In high-poverty neighborhoods, those where 50 to 60 percent of residents live in poverty, the exploitation rate is 25 percent, meaning that 25 percent of the value of the property is paid back in a single year of rent.

The argument here seems to be that somehow it would be less exploitative or more just if cheap land had cheaper rents, at least as a ratio of rents over a period of time to the value of the land. OK. But why? Well, the assumption is that if I buy cheap land and charge rent that as a ratio to that land exceeds, well, 25 percent I am “exploiting” the renter. I make more “profit” because of this.

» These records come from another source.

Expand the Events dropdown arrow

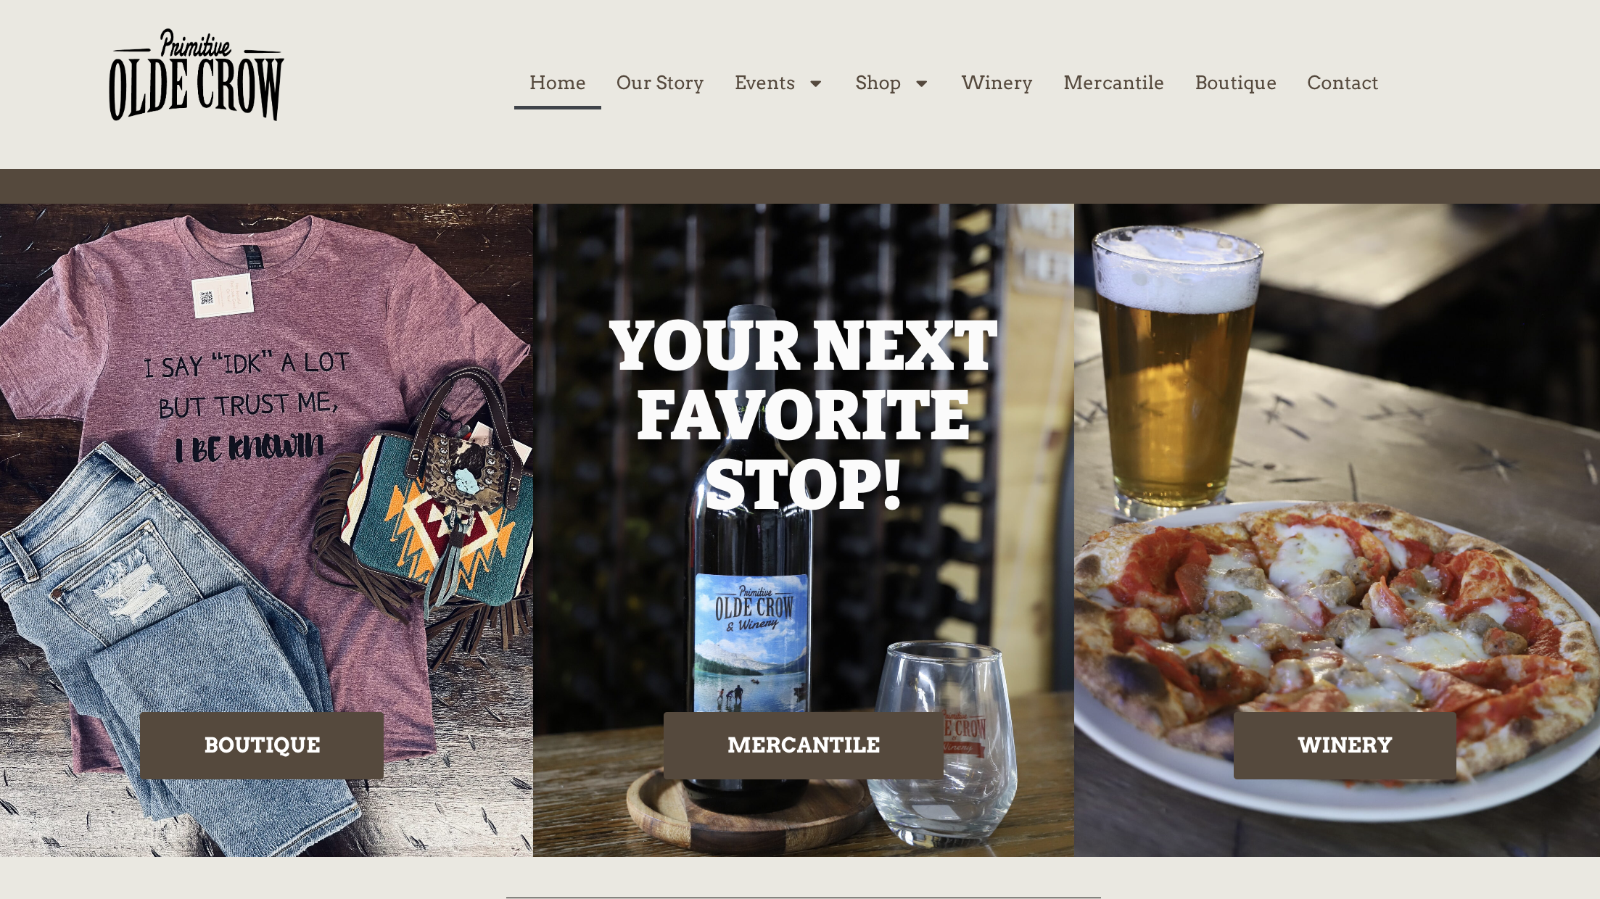tap(816, 84)
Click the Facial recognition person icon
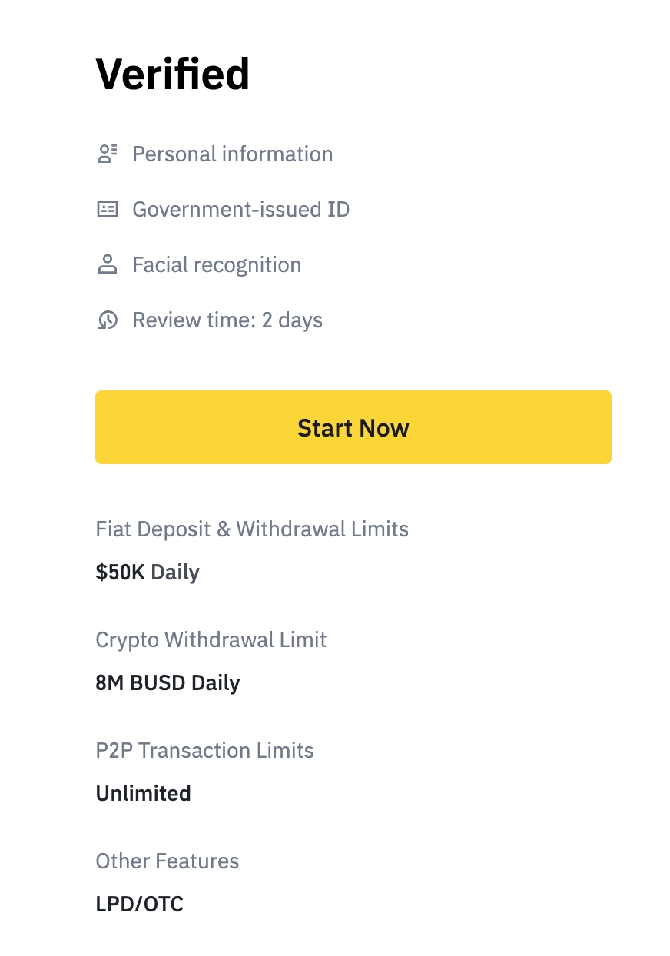The height and width of the screenshot is (956, 670). [x=108, y=265]
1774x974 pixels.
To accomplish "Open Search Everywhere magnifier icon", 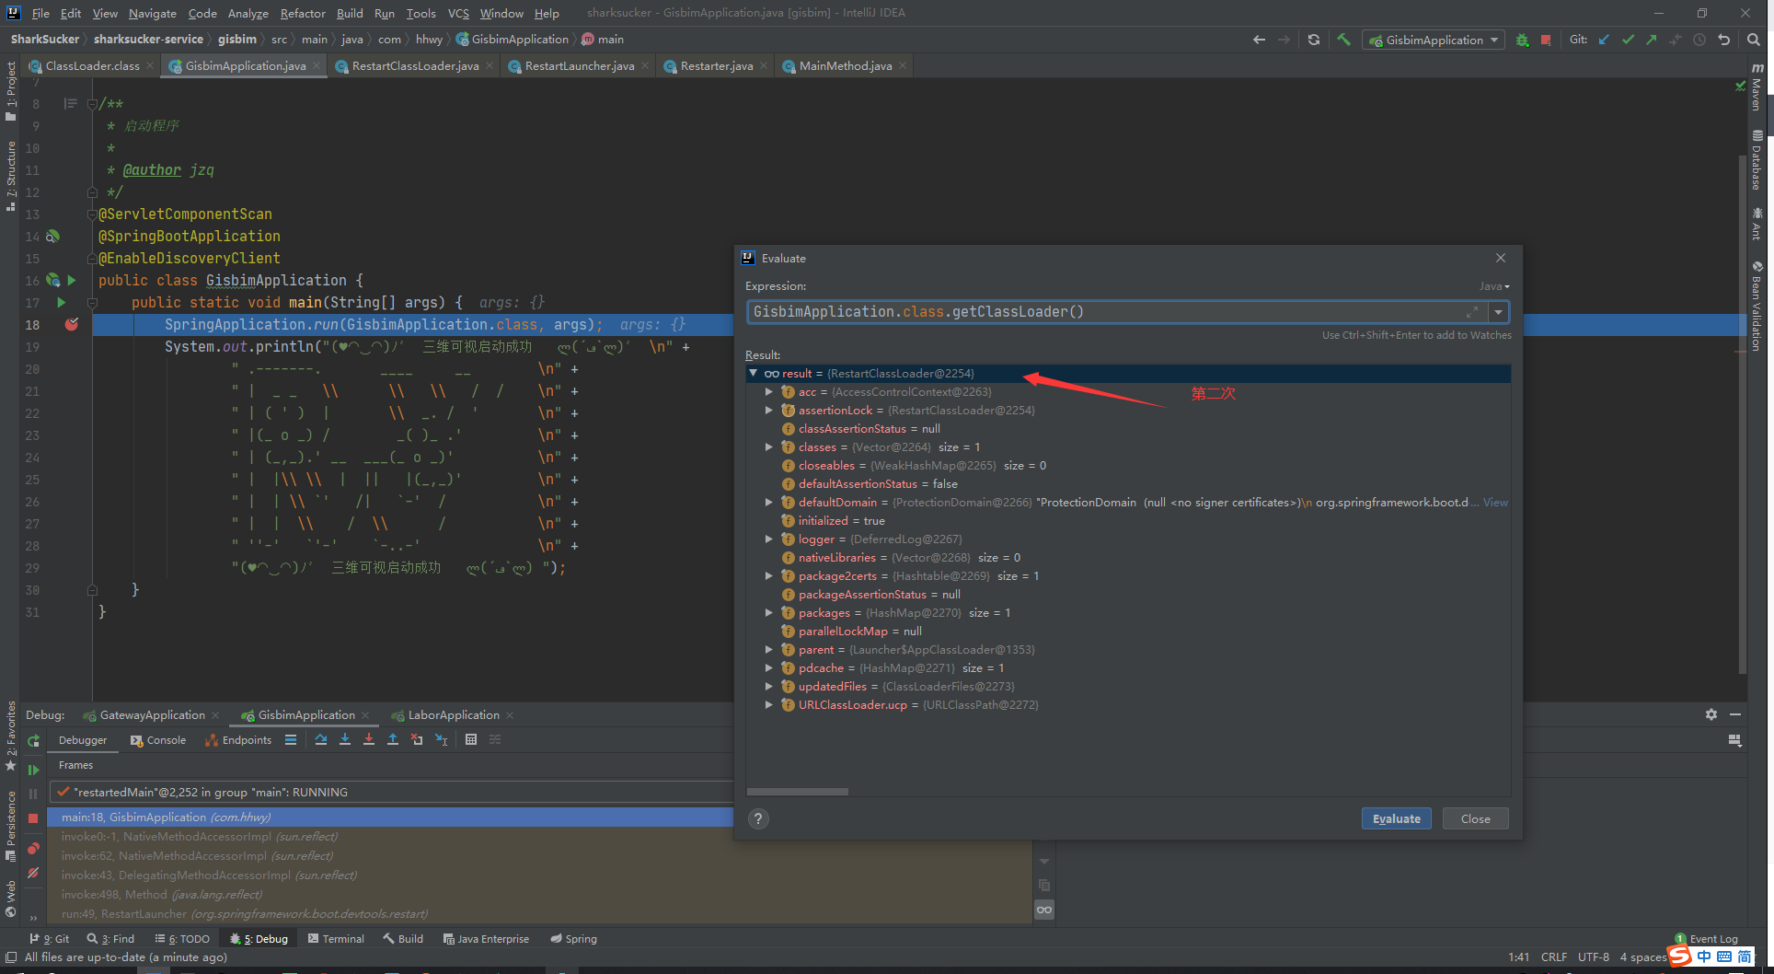I will (x=1754, y=40).
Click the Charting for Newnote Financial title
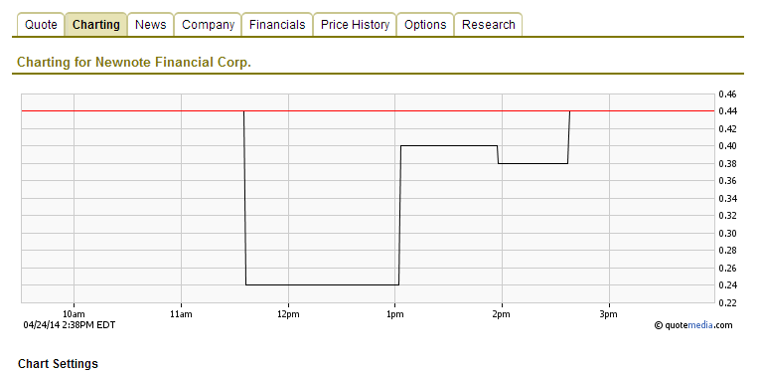The height and width of the screenshot is (372, 759). point(134,63)
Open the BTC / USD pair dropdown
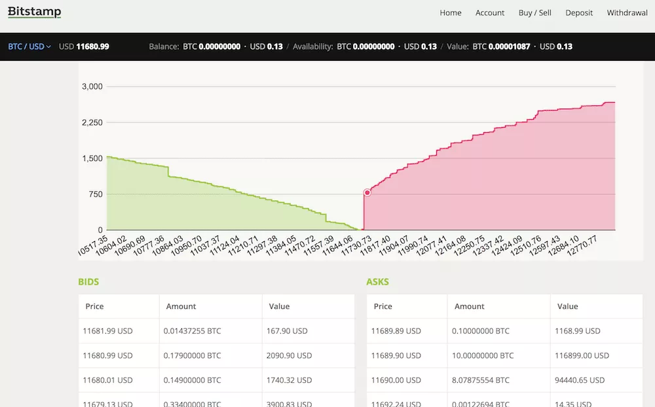The height and width of the screenshot is (407, 655). (x=29, y=46)
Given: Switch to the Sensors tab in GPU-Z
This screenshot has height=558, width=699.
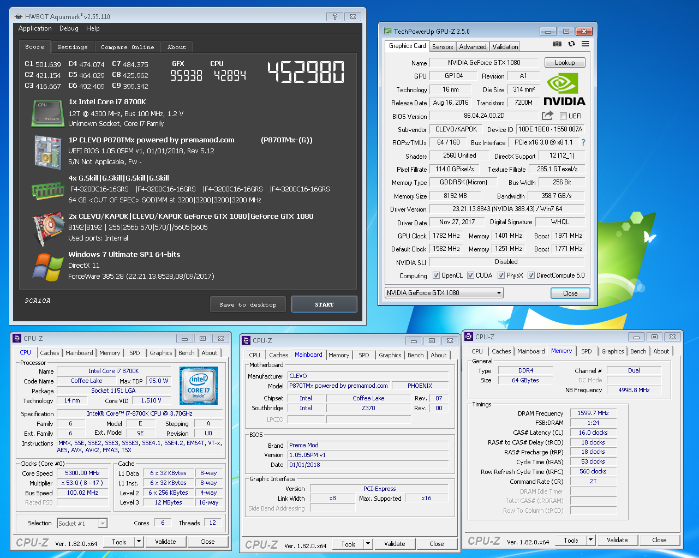Looking at the screenshot, I should point(443,47).
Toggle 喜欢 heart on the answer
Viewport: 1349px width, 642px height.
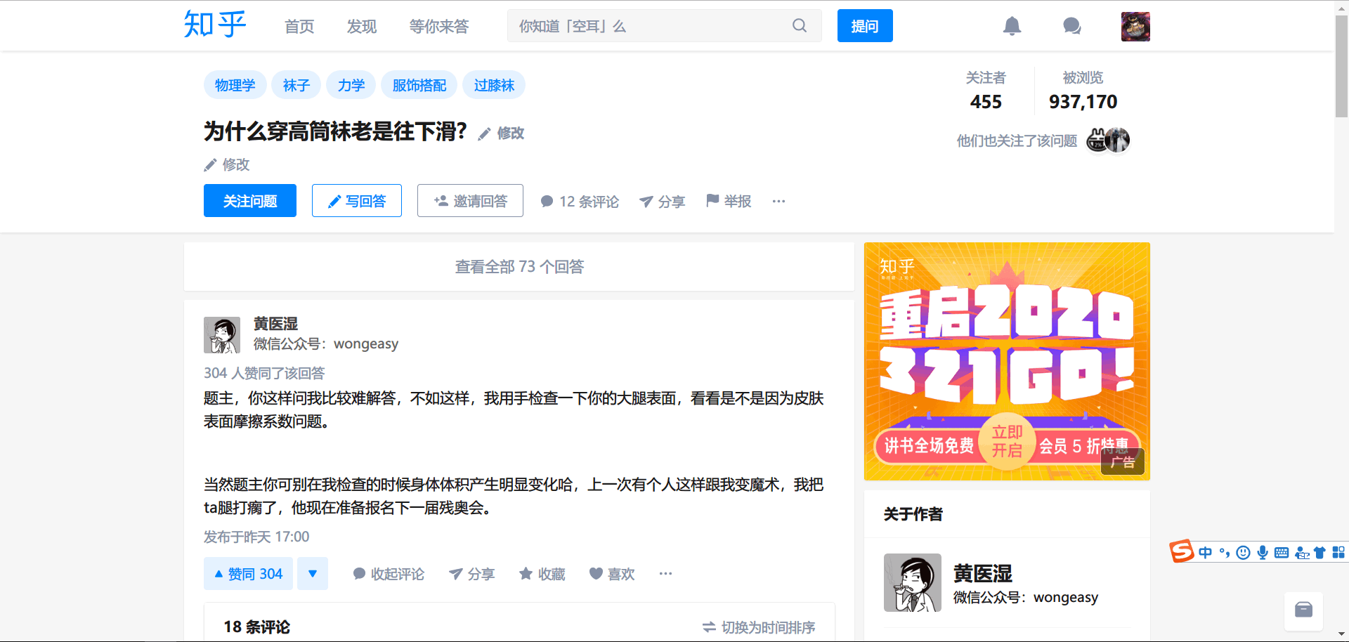(x=611, y=574)
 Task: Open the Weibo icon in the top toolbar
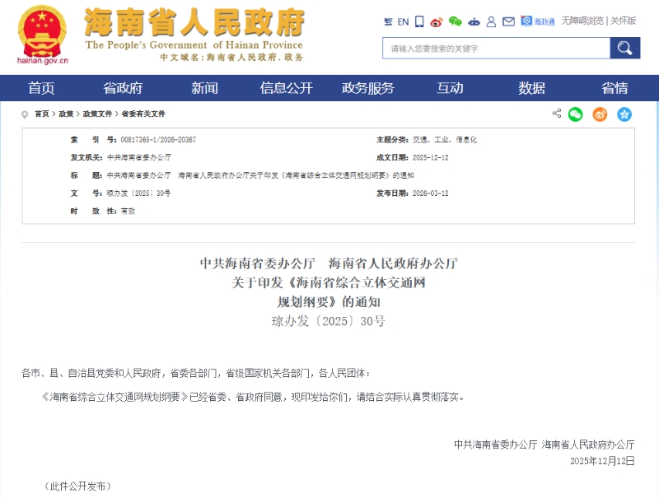(437, 22)
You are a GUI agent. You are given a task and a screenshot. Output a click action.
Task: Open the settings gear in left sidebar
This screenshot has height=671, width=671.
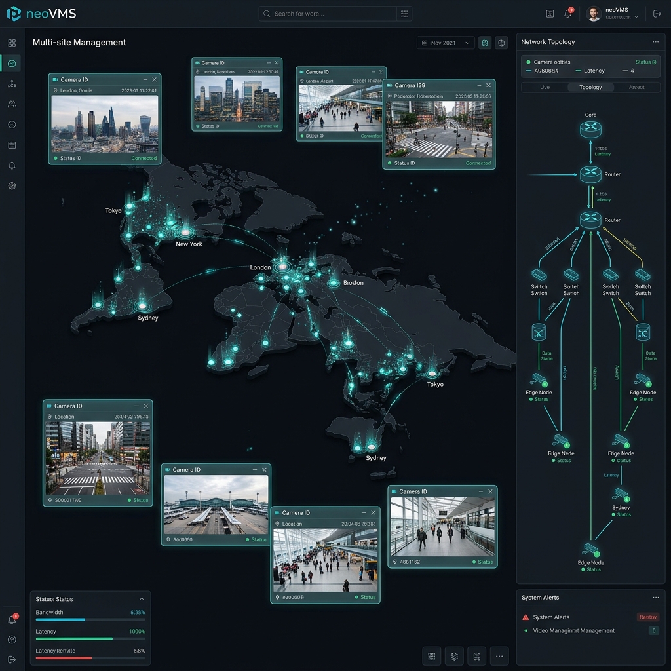12,185
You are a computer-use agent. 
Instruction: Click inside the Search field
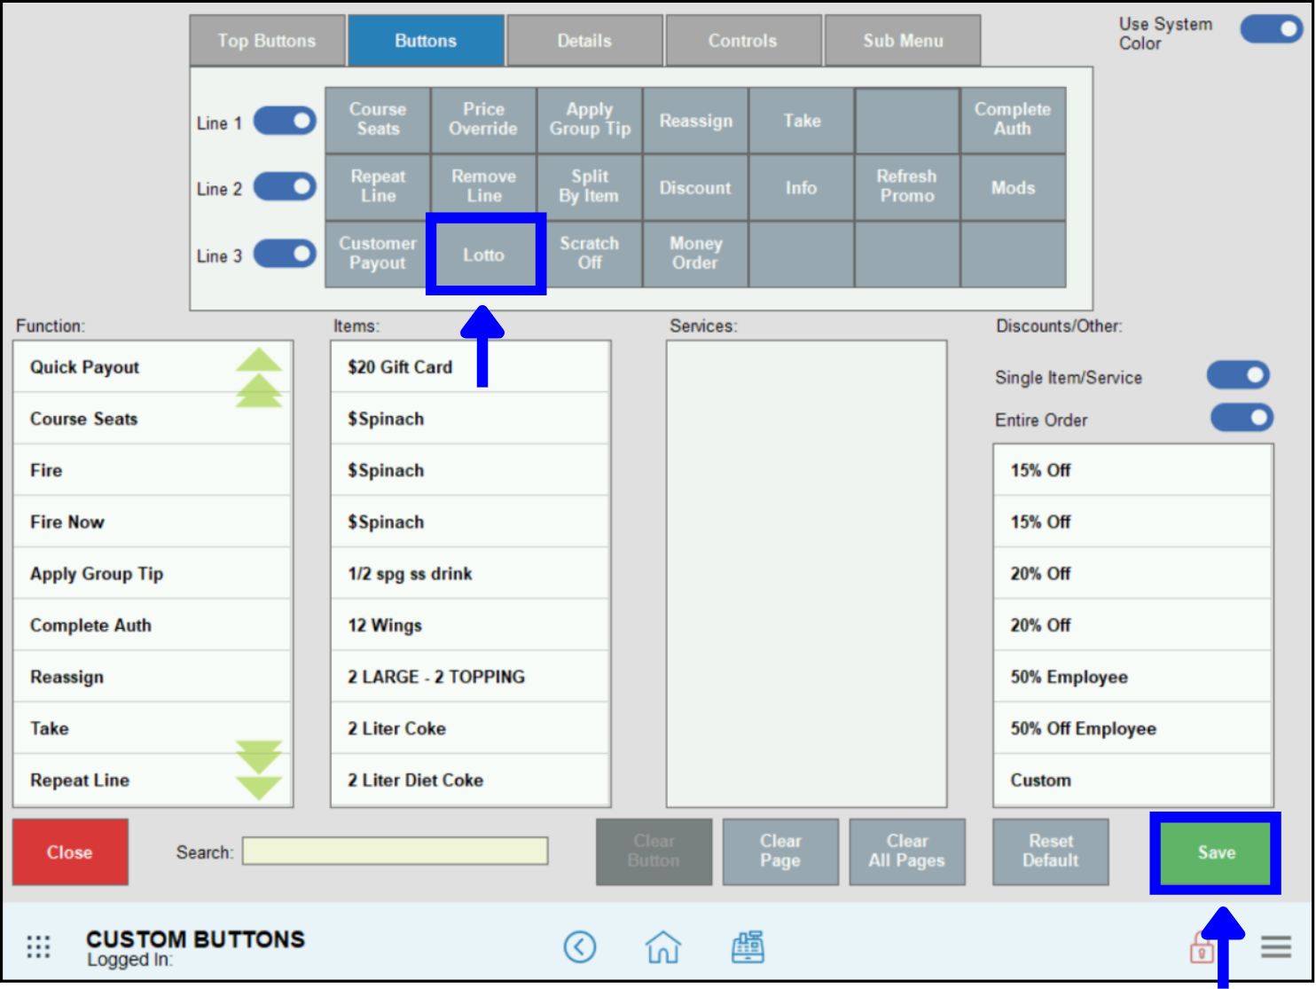(396, 852)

Nationally, landlords in poor neighborhoods derive a median profit of $298 monthly, compared with $225 in middle-class neighborhoods and $250 in affluent ones. In Milwaukee, the profit differential is even greater, with landlords in poor neighborhoods raking in $319 per month, more than double the profit ($174 per month) of landlords with properties in non-poor neighborhoods.

What?

The Housing Exploitation measure (my name for it) seems to be using the principle of capitalization rate which investors use to determine the potential return on a rental property. I emphasize potential because it’s a guess, and based more on rents and operating costs than the value of the land which can surge but doesn’t help offset changes in market rents or operating costs. Here’s a big slice of an Investopedia article on Capitalization Rate.

Examples of Capitalization Rate

Assume that an investor has $1 million and he is considering investing in one of the two available investment options – one, he can invest in government issued treasury bonds that offer a nominal 3 percent annual interest and are considered the safest investments and two, he can purchase a commercial building that has multiple tenants who are expected to pay regular rent.

In the second case, assume that the total rent received per year is $90,000 and the investor needs to pay a total of $20,000 towards various maintenance costs and property taxes. It leaves the net income from the property investment at $70,000. Assume that during the first year, the property value remains steady at the original buy price of $1 million.

The capitalization rate will be computed as (Net Operating Income/Property Value) = $70,000/$1 million = 7%.

This return of 7 percent generated from the property investment fares better than the standard return of 3 percent available from the risk-free treasury bonds. The extra 4 percent represents the return for the risk taken by the investor by investing in the property market as against investing in the safest treasury bonds which come with zero risk.

Hmmm. Is that 7 percent the same as the rate of Housing Exploitation? I don’t think it’s the same thing at all. What an investor is doing is using the land value and Net Operating Income (NOI) to calculate relative risk. Land value and rents definitely have a relationship and the profitability of a purchase of an existing building certainly is based on the relationship between the value of the land and the ability to generate rent. But rents are not set by landlords or captive to land value; it’s the other way around. Land gets valuable because of its rent potential, and that potential rises dramatically when demand for housing is high and available units are scarce.

So areas where the land value is low and rents are being set by the market, one could argue that the tenant is paying too much rent in relationship to the land. But why would you? If someone is paying $900 for a one bedroom apartment on a piece of land valued at $1,000,000 and someone else is paying $1,500 for an apartment on land valued at $5,000,000 so what? If the point is that we want the person who is paying $900 to see their rent drop, the best way to achieve that is allowing lots more housing in that neighborhood, especially if land is cheap. A capitalization rate can be low even when land value is high especially if rents stabilize.

What’s a good way to make things worse? How about taxing new housing in lower rent neighborhoods the way Councilmember Herbold has proposed. Suppressing new housing supply in places where land is cheaper by boosting it’s price won’t lower rents — it will push them higher because demand for those units will increase. This is just my first take at this and there may be something I am missing. I am gong to reach out to people who know a lot more about this and get more. But it seems to me that trying to measure exploitation is a waste of time; why not build more housing instead?